Rethinking a Green Approach

I'm not an environmentalist. I whole-heartedly believe the radical environmental movement around the world has brought progress to a screeching halt. Many have good intentions but the road to hell...

I do, however, propose a new approach to green thinking.

If you truly desire to show the benefits of green thinking to an ungreen society, you must change your paradigm. I'll tell you how this ungreen conservative found the wonders of green thinking. It was actually a different type of green that made me start looking at alternatives.

With the price of fuel at record high prices, and the failure of our home climate control system on a Southeast Texas summer day, I knew I needed to start finding another way to live a non-Amish life. I began to research alternatives that could not only save me money, but perhaps increase my own. My research included:

  • Solar Power
  • Wind Power
  • Hydrogen Power
  • a Cistern
  • Proper Construction

I started with Solar Shingles. Though an initial outlay of $25K-$50K, I will pay zero for my electric bill. In fact, the law says that the electric company has to buy back my excess - which means I'll make a profit in the long run. Then I looked into Wind power. The cost is between $15K and $50K - though I am certain I won't need the high end system.

It started getting interesting when I looked into Hydrogen Power. According to Motor Trend, a residential hydrogen station will run about $500. Add that to a hydrogen car, and I'll be able to drive for free. The cistern provides water for the hydrogen station.

Finally, I looked at proper construction for a house.

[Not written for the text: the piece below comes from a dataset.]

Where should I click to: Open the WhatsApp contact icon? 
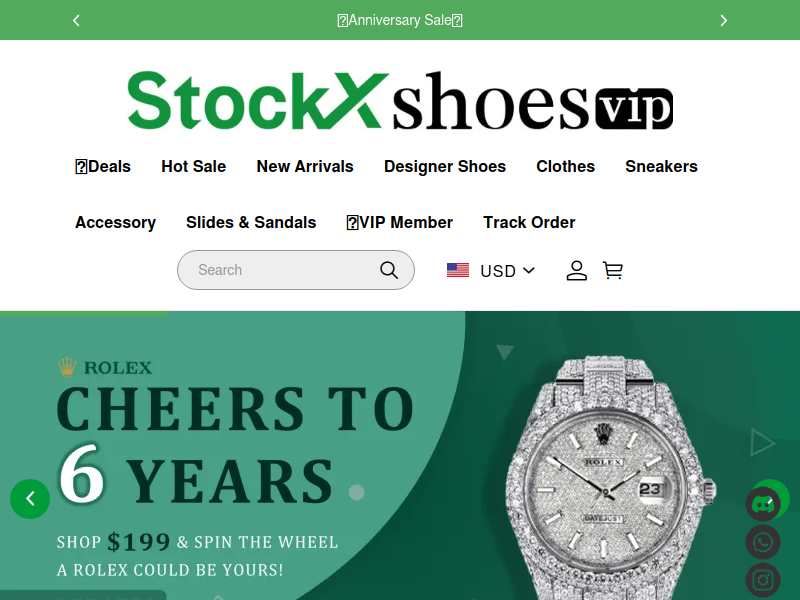click(x=763, y=542)
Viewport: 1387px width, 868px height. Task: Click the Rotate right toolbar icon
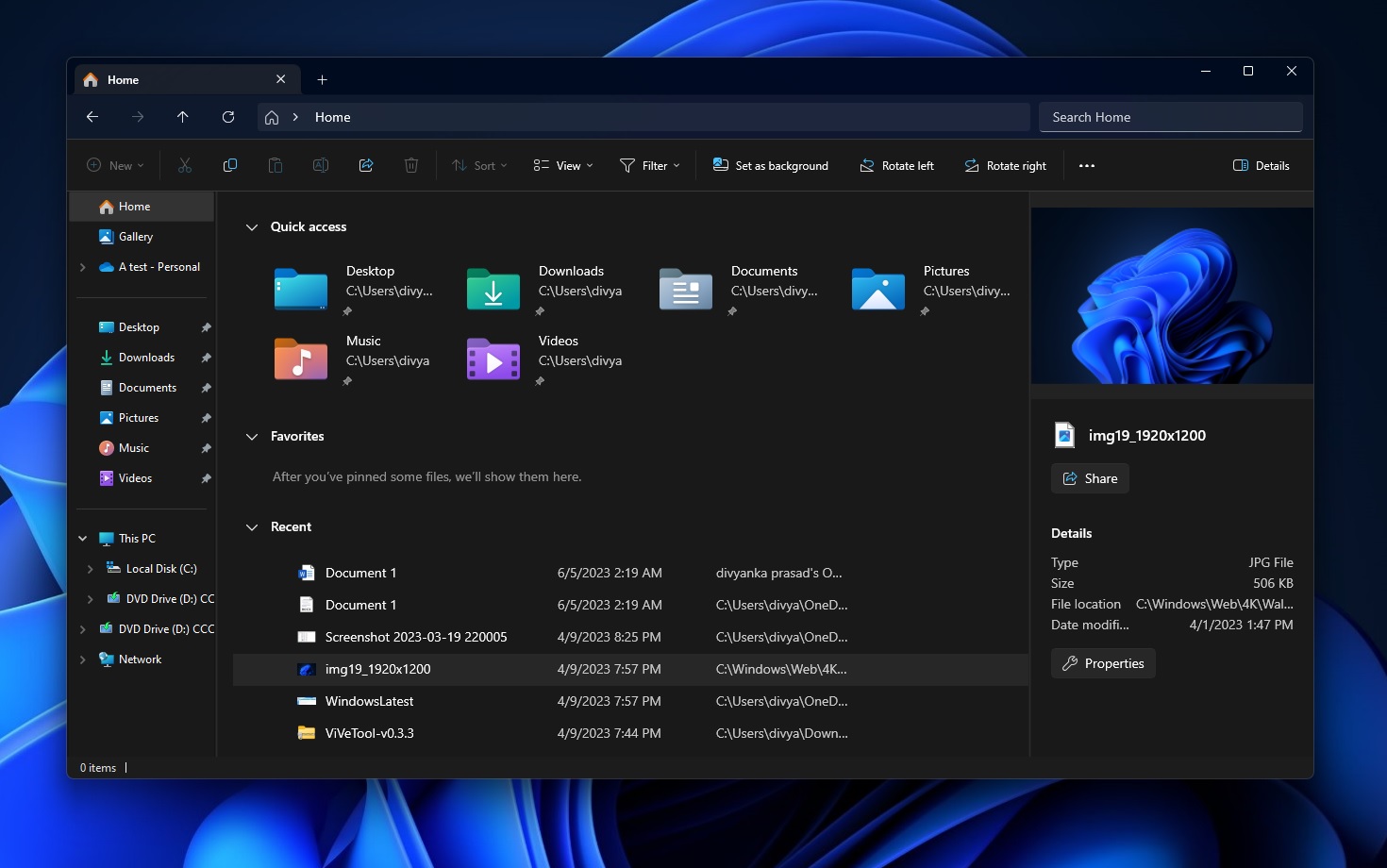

Older houses, built before air conditioning, had high ceilings and floor-to-ceiling windows that provided cross-ventilation no matter which way the wind blows. So, if I build a house with high cathedral ceilings throughout, I should be able to cool the house for less. Add a close-able roof vent and the warm air will go out during the summer. Since we have extremely long summers (generally from June 1 to May 31), this construction will serve us well.

What does this have to do with big business? Simple. We've all been stupid in our devotion to mechanics. Let nature do the work, and we'll all save a fortune. In addition to that, the environment will be greener.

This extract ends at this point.